The job of the barista, as we define it now, didn’t exist 100 years ago. It barely existed 50 years ago. Why should we expect it to continue to exist in the future? The world is changing, and that change is gathering pace. This is true inside and outside of coffee.

Baristas will still be very necessary, but the role will perhaps shift to more of a hospitality focus. A barista might be a gatekeeper, a curator, a problem solver, or a tour guide. First and foremost, a barista will also be the person doing the tasting, as we’re a long way from machines being able to do that.

Chances are that if you order the expensive, rare single origin espresso you aren’t going to have to worry if the barista has it dialled in. No more espressos pushed across the counter, excused and ruined in advance by the barista confessing “it ran a bit quick”. If great green coffee continues to decline in production, and climate change only accelerates its decline, a cafe that doesn’t waste shots and manages to brew every coffee it serves very well seems like a very sensible idea to me. Knowing you’re able to deliver exceptional drinks is a great reason to increase your spend on the coffee your cafe serves.

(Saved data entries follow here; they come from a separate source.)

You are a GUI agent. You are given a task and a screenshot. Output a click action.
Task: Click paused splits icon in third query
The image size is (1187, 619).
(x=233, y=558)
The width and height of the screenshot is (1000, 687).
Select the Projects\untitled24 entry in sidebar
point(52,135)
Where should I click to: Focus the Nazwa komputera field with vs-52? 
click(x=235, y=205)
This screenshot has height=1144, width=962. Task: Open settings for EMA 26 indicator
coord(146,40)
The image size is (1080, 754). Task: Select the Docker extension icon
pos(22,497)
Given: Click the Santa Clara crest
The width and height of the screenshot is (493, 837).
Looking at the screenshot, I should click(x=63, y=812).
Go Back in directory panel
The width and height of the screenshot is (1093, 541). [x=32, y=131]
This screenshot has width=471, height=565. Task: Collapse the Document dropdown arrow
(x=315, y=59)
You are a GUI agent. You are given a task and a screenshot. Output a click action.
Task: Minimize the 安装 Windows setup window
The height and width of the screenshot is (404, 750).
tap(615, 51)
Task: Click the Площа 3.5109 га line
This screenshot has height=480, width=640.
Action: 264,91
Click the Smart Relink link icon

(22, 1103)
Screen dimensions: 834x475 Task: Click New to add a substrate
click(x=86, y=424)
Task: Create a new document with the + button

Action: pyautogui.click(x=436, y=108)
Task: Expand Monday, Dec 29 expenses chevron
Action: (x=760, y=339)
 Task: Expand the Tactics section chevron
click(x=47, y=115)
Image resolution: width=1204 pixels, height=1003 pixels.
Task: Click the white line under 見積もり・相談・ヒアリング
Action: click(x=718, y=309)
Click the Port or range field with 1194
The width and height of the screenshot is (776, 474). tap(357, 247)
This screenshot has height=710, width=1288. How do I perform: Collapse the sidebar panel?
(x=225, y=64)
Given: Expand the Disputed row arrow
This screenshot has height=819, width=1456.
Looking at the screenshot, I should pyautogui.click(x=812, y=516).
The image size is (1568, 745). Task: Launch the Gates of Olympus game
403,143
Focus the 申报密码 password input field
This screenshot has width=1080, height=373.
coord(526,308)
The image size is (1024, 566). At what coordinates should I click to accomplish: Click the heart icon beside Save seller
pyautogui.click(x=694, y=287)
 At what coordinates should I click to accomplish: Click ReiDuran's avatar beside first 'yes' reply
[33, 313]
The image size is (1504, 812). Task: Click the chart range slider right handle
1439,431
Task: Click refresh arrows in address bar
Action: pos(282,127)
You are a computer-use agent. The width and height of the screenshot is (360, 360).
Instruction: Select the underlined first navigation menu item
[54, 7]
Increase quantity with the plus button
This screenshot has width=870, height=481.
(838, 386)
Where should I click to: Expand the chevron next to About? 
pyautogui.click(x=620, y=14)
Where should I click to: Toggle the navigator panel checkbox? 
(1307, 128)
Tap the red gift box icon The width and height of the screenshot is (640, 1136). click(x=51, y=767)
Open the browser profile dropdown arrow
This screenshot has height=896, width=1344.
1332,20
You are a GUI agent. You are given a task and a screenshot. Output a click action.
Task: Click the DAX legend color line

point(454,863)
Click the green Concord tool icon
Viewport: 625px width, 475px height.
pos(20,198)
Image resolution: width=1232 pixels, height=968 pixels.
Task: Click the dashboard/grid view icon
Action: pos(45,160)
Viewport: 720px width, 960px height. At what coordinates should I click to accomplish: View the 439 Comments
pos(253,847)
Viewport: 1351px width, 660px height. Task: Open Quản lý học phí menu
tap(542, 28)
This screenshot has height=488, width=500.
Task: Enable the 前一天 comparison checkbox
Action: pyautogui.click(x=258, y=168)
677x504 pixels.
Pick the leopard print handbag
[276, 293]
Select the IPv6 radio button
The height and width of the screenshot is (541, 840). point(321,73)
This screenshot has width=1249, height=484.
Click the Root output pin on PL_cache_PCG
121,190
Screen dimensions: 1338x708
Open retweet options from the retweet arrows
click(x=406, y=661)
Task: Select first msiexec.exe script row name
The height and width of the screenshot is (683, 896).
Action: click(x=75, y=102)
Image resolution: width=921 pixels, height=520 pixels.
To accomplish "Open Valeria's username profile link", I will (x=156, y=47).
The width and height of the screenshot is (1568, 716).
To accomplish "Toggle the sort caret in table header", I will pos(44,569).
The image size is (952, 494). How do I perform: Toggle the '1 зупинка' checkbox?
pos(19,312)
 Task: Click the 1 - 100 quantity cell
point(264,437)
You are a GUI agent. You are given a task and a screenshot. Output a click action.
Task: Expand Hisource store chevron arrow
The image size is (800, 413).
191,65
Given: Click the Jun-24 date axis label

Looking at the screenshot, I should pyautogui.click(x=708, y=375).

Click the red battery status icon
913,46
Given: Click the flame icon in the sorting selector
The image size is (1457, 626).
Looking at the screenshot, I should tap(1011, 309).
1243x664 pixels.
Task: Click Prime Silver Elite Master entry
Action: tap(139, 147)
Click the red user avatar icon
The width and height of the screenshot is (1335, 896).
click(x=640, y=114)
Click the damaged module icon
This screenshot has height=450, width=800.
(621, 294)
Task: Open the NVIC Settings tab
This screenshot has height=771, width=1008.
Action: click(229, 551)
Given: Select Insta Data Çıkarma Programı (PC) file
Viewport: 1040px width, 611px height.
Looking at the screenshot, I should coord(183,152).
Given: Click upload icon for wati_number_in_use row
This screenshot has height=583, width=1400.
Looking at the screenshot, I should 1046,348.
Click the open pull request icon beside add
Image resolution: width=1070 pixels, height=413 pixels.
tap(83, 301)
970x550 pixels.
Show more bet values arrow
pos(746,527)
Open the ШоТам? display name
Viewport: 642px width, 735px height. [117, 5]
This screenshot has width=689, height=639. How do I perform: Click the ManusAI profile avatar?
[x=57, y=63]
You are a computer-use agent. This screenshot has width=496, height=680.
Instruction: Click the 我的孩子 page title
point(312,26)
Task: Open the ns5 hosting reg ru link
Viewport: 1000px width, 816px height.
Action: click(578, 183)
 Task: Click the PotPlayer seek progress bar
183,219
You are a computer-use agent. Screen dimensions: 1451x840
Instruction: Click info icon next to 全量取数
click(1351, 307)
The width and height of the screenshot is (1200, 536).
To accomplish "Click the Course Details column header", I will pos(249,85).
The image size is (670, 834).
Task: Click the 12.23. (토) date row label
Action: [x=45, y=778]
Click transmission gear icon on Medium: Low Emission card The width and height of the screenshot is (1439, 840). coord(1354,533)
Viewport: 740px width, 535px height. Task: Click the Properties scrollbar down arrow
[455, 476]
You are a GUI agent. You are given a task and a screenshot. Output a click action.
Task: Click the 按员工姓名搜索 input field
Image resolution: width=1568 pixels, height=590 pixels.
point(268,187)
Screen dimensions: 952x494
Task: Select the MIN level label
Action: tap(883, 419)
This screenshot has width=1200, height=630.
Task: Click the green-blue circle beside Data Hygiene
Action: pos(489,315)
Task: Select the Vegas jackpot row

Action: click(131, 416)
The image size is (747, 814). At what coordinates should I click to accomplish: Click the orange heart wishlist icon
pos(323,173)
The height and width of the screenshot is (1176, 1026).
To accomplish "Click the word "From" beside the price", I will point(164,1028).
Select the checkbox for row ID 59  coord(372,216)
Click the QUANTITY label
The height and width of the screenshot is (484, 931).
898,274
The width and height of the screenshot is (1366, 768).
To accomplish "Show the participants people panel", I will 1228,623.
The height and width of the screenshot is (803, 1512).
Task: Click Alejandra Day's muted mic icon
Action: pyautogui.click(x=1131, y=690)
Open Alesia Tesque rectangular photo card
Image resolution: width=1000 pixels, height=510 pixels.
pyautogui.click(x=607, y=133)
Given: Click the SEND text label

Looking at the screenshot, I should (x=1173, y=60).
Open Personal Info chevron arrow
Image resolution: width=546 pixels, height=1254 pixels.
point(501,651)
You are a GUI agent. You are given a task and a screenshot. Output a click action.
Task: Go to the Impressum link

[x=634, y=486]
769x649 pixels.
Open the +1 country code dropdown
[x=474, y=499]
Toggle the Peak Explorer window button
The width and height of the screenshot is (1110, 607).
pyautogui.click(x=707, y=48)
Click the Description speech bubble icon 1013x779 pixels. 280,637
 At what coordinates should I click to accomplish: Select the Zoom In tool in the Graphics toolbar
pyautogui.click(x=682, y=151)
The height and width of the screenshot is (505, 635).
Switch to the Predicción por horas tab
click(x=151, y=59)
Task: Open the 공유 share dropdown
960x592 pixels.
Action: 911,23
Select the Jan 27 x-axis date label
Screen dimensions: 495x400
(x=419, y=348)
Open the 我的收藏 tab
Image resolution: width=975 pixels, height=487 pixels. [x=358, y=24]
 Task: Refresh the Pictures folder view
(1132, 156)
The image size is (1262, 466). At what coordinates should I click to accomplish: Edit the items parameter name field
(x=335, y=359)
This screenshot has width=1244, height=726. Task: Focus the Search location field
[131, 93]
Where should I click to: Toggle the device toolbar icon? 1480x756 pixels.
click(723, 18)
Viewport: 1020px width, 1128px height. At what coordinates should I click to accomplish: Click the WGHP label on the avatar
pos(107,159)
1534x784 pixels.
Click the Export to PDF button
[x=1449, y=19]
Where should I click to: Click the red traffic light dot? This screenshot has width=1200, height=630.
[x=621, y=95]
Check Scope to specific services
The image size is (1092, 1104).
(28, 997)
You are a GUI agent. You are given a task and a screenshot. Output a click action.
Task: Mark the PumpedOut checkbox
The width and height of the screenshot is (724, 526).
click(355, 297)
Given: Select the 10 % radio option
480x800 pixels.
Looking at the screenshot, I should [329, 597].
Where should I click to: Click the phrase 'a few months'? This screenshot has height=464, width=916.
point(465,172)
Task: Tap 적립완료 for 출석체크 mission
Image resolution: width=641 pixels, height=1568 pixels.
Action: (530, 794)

A world where coffee is brewed consistently brewed well will have an interesting knock-on effect. It will apply a great deal of the spotlight onto the roaster, and their ability to be excellent. Roasting is a far more manual process than brewing, and as such it has its struggles with consistency and control. It doesn’t help that we’re still using technology that is decades old, and we’re hopelessly reliant on the poor data that comes from the temperature probes inside the machine. Technology in brewing will likely hasten the development and adoption of new technologies in coffee roasting. I look forward to that day.

What we prize now in the barista, what skill set we want from a professional, has changed and will change again. What won’t change is that our true role is to know about coffee, and to care about our customers. The demand for attention continues to grow more diverse, and so we’d be perhaps naive and foolish to believe that people will have more time to learn about coffee, or to have decision making occupy more of their time and energy.

There’s concern over where all the jobs will go, as automation seeps into the workplace. Right now, I’m not particularly worried. We all find joy in work, and what that work will be will change. We’ll hopefully work less, much less for some of us should a variant of Basic Income happen sooner than expected.

In this future I could believe a second movement, to reclaim the manual espresso brewing process, could appear. Proud, loud users of vintage technologies trying to leverage their authenticity in the market as a point of competition. I can’t help but wonder how much people are willing to compromise their coffee’s consistent quality, or to wait longer, when there’s a charming person who always sells them something excellent, with the help of a little robot, in the shop down the street. You may reject new technologies, but your competition won’t. Someone will take the opportunity, and out-compete you.

If I had read this post five years ago, I might have thought it sounded like scaremongering. I don’t want it to read that way. I hear the responses that decry the destruction of the art of coffee, that we’re just unweaving the rainbow. I can entertain these ideas more than those who might lament the loss of the “theatre” of coffee making. Those self same people who proclaim to find it so interesting are rarely fans of watching barista competition. I don’t think we’ll lose quite as much as we worry we will.

The moments of delight that I’ve had serving another person coffee have had very little to do with how the espresso was made, with how the coffee was tamped or the mass of espresso in the cup. They were moments when I got out of the way, when the guest had a delightful moment of clarity with the cup of coffee they were drinking. Those are the moments I prize, that I remember and that I’d most like to repeat.

Should we choose it to be, then the future may see us reap the benefits of genuinely delivering on our promises, and making great coffee something people truly see as valuable.